Required action
Go through the records and extract every line with the word "Expectation".

BEGIN

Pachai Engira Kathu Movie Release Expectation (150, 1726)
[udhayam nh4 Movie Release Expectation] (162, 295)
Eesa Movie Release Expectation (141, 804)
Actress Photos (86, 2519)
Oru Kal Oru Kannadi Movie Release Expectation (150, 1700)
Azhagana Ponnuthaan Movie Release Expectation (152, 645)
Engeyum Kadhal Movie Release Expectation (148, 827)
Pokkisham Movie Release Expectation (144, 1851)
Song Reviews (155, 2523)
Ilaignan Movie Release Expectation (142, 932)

END

Response box
Pachai Engira Kathu Movie Release Expectation (150, 1726)
[udhayam nh4 Movie Release Expectation] (162, 295)
Eesa Movie Release Expectation (141, 804)
Oru Kal Oru Kannadi Movie Release Expectation (150, 1700)
Azhagana Ponnuthaan Movie Release Expectation (152, 645)
Engeyum Kadhal Movie Release Expectation (148, 827)
Pokkisham Movie Release Expectation (144, 1851)
Ilaignan Movie Release Expectation (142, 932)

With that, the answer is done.